**ARTIKEL**
◇ ◇ ◇ ◇ ◇ ◇ ◇
Über die Vergütung des Beschwerdeführers ist neu zu entscheiden.
Die Entscheidung ergeht gerichtsgebührenfrei; Kosten werden nicht erstattet.
Gründe
Der Beschwerdeführer wurde mit Beschluss des Landgerichts Darmstadt vom 11.
Januar 2006 zum Pflichtverteidiger für den Angeklagten bestellt. Im vorbereitenden
Verfahren war er als Wahlverteidiger tätig. Für seine Tätigkeit als Pflichtverteidiger
bis zur Entbindung mit Beschluss vom 23. März 2006 hat der Beschwerdeführer
Festsetzung der Verfahrensgebühr Nr. 4119 VV RVG und der Terminsgebühr Nr.
4103 VV RVG sowie diverser Auslagen in Höhe von insgesamt 1.254,25 Euro
beantragt. Gleichzeitig hat er mitgeteilt, dass er von der Familie des Mandanten
eine Honorarpauschale von 3.500,- Euro inklusive Mehrwertsteuer für seine
Tätigkeit im staatsanwaltschaftlichen Vorverfahren erhalten habe. Mit Beschluss
des Landgerichts Darmstadt vom 9. Juni 2006 ist der Antrag auf Auszahlung der
Pflichtverteidigervergütung zurückgewiesen worden, weil Vorschüsse aus dem
Ermittlungsverfahren auf die Gebühren des gerichtlichen Verfahrens anzurechnen
seien. Der Erinnerung des Beschwerdeführers ist abgeholfen worden, soweit
Auslagen in Höhe von 721,81 Euro geltend gemacht worden sind. Im Übrigen ist
die Erinnerung mit Beschluss vom 2. August 2006 (August berichtigt.: Die
Redaktion) zurückgewiesen worden. Mit Schriftsatz vom 22. August 2006 hat der
Beschwerdeführer "weitere Beschwerde" eingelegt.
◇ ◇ ◇ ◇ ◇ ◇ ◇
**VERFÜGBARE DATEN**

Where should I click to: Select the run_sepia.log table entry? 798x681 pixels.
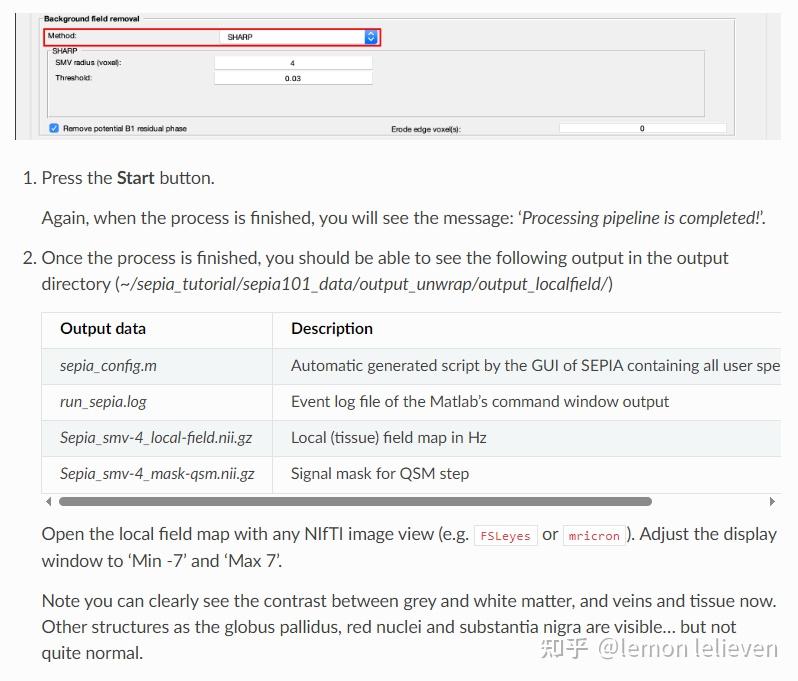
◇ ◇ ◇ ◇ ◇ ◇ ◇
**ARBEITSAUFTRÄGE**
[A] Schreiben Sie aus dem Artikel den Abschnitt von „Januar 2006 zum“ bis „der Terminsgebühr Nr.“ wortgetreu ab.
[B] Beantworten Sie anhand des Artikels:
(i) An welchem Tag wurde der Beschwerdeführer durch Beschluss des Landgerichts Darmstadt zum Pflichtverteidiger bestellt?
(ii) Wie hoch war die Honorarpauschale, die er von der Familie des Mandanten erhalten hatte?
(iii) In welcher Höhe geltend gemachten Auslagen wurde der Erinnerung abgeholfen?

**ANTWORTEN PRO AUFGABE**
[A]
Januar 2006 zum Pflichtverteidiger für den Angeklagten bestellt. Im vorbereitenden
Verfahren war er als Wahlverteidiger tätig. Für seine Tätigkeit als Pflichtverteidiger
bis zur Entbindung mit Beschluss vom 23. März 2006 hat der Beschwerdeführer
Festsetzung der Verfahrensgebühr Nr. 4119 VV RVG und der Terminsgebühr Nr.

[B]
(i) Am 11. Januar 2006.
(ii) 3.500,- Euro inklusive Mehrwertsteuer.
(iii) 721,81 Euro.